PROBLEM REQUIREMENTS
In the review below, rewrite the stretch from "Four stylishly gritty" through "River Jordan, 2001).", swapping "Christmas" for "holiday".

SELECTED TEXT
::::

Four stylishly gritty Christmas stories, Civil War–set, and often as raw as a field surgeon’s hand, to use a simile of Parry’s (the magnificent Call Each River Jordan, 2001).
In the first, “Star of Wonder,” a Union captain who has lost an arm returns to his home 12 miles outside Pottsville, Pennsylvania, on a frigid Christmas Eve, still grieving his fiancée’s death from typhoid fever and raging inwardly at life: “Life went on, but he did not go with it.” A cab driver takes him just so far but knows it’s death to go on and turns back. Madly setting his life at a pin’s fee, the one-armed captain plows on through hip-deep snow against plastering flakes, the road buried. Near death, he reaches the drear Irish homes of the colliers near his father’s mines and is taken in and restored by the young widow of a private killed in the same battle that took the captain’s arm. Parry displays throughout a matchless grip on detail and customs and never lets sentiment overwhelm the underlying horror. In “Tannenbaum,” a well-educated German immigrant, his Union company’s butt of humor, provides a cheerful Christmas tree for fellow soldiers during a bitterly drear encampment in Virginia. This is an agonizingly moody story, again stunningly detailed, with pages as strong as Stephen Crane or even Tolstoy’s hard-bitten tales of army life in his young manhood. “Nothing But a Kindness” tells of Natty, a Reb who’s lost an eye, been in a brutal Yankee prison camp in New York, at last is released, goes home to his mountain community that divided between the Union and the South. His brother-in-law Lonnie joined the Union troops and was killed. Natty knows that his Pa favored Lonnie and the Union and will probably not be happy to see him, though it’s Christmas Eve. In “Christmas Gift,” Dundee, the top black fieldhand of a deserted plantation, now freed, cares for the dead owner’s mad widow, once Dundee’s horrid mistress.
Inspiration of an enviably high order.

::::

GIVEN MATERIAL
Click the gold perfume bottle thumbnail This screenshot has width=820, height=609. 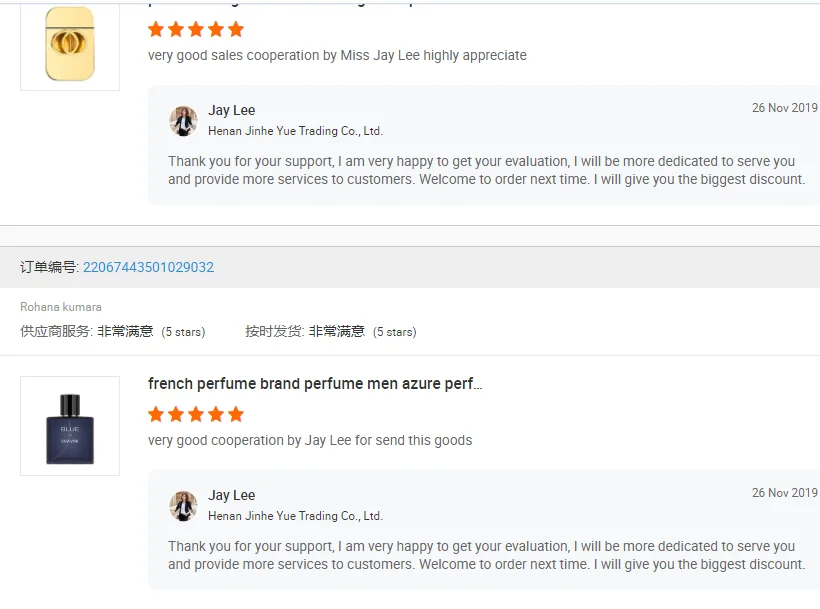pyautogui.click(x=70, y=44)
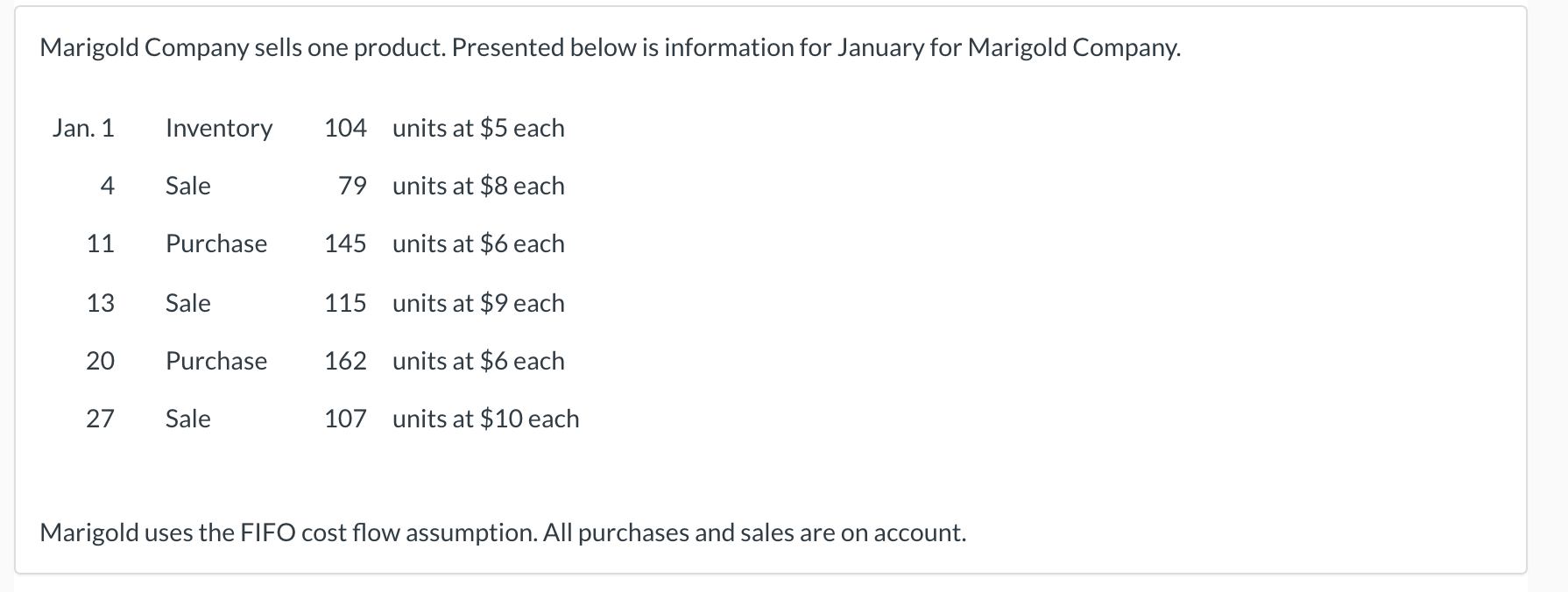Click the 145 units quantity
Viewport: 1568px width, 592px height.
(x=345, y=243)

::::

RESPONSE FOR THIS EXERCISE
Four stylishly gritty holiday stories, Civil War–set, and often as raw as a field surgeon’s hand, to use a simile of Parry’s (the magnificent Call Each River Jordan, 2001).